We’ve worked with the most vulnerable women for more than twenty years and are constantly inspired by the changes they realise in their lives with just a bit of support. Women like Caritas who fled the Rwandan genocide and returned home to find her crops, home and community destroyed. Caritas is now the leader of a beehive cooperative which is so successful that the local government is actively investing in their work. We’re determined to help more women like Caritas an achieve their dreams and the SDGs are an important opportunity for a step-change in progress on women’s rights.

But time is already running out and governments urgently need to develop national strategies to really deliver change on the ground for the women we support in conflicted affected communities across the world. The Overseas Development Institute (ODI) recently released research on the first 1,000 days of Agenda 2030, which highlights how important it is for governments to begin making progress towards the goals in the first 3 years. Everyone has an important role to play to make sure the SDGs deliver.  

  • Raising women’s voices: Women have a right to have their voices heard and to influence the decisions that affect their lives and we are determined to make sure that women like Caritas are heard in the implementation of the SDGs. We will be doing this by supporting women to become Change Agents in their communities and building connections with local women’s organisations for advocacy. Governments need to be ensuring genuine consultation with local women’s organisations and making funding accessible for them.  

  • Engaging more men in the fight for gender equality: We need to work with men as allies. In the most repressive societies male champions can really open up spaces for women’s voices to be heard and acted upon at a community level, and support their wives and daughters to get an education and earn an income.
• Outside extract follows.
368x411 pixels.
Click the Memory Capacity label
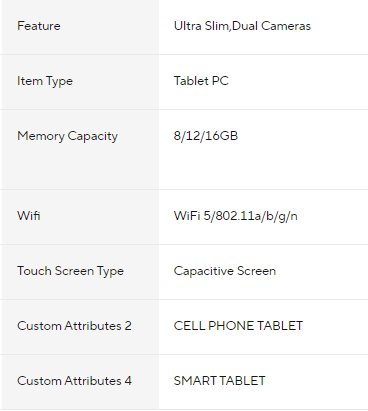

  • Making sure existing women’s rights commitments are met: Comprehensive international standards for women’s rights exist and the SDGs should be seen as step towards this, not an alternative commitment.  Key standards such as the Beijing Platform for Action and the Convention on the Elimination of Discrimination Against Women have a huge role to play, and must be the foundations for all plans to meet all SDGs (not just SDG 5).

  • Greater coherence across the security and development agendas: The World Bank and OECD estimate that, by the deadline for the SDGs (2030), the least developed countries will be conflict-affected. For the SDGs to be realised, we need to be thinking about security and development together and linking up people, initiatives and programmes. For more than twenty years we have been providing development support in conflict-affected countries and we know it is possible and effective, albeit difficult. A really practical way that governments can do this is to for SDG plans to build on commitments made under the Women, Peace and Security Framework.